--- MATERIAL FOR THIS TASK Enclosed Below ---

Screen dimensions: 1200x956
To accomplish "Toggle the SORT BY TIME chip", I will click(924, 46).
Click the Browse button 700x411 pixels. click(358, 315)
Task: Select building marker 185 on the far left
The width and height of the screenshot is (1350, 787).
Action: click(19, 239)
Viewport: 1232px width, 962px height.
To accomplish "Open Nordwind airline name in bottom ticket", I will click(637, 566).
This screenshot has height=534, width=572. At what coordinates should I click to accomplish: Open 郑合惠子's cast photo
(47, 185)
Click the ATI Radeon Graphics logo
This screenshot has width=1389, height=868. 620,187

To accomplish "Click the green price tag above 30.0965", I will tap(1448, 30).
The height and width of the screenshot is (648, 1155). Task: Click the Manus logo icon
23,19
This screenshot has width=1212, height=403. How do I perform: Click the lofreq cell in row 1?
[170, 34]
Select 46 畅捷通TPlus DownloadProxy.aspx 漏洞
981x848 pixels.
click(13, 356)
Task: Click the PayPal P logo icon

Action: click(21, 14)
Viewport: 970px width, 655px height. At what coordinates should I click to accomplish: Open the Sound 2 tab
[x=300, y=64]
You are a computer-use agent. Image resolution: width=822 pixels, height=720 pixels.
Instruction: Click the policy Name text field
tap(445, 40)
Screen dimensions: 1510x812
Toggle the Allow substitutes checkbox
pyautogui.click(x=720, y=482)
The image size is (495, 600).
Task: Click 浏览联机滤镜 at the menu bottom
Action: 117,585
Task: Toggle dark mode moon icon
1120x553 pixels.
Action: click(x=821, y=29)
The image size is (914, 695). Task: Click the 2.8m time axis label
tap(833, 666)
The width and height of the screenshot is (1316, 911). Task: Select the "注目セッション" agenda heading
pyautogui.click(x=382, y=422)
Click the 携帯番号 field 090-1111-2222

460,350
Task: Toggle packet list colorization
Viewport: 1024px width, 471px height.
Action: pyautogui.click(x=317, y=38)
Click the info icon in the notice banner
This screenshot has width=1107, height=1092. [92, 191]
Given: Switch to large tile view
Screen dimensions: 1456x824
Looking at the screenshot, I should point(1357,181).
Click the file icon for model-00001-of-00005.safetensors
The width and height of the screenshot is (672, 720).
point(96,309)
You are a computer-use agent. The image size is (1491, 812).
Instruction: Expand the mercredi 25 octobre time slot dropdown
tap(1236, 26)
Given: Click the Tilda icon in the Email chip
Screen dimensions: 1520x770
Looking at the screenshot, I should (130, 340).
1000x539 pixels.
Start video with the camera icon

--- End of Enclosed MATERIAL FOR THIS TASK ---

HOW TO COMPLETE THIS TASK -> Whenever a line of the entries contains the string "will", copy that line.

EXPECTED ANSWER ->
To accomplish "Toggle the SORT BY TIME chip", I will click(924, 46).
To accomplish "Open Nordwind airline name in bottom ticket", I will click(637, 566).
To accomplish "Click the green price tag above 30.0965", I will tap(1448, 30).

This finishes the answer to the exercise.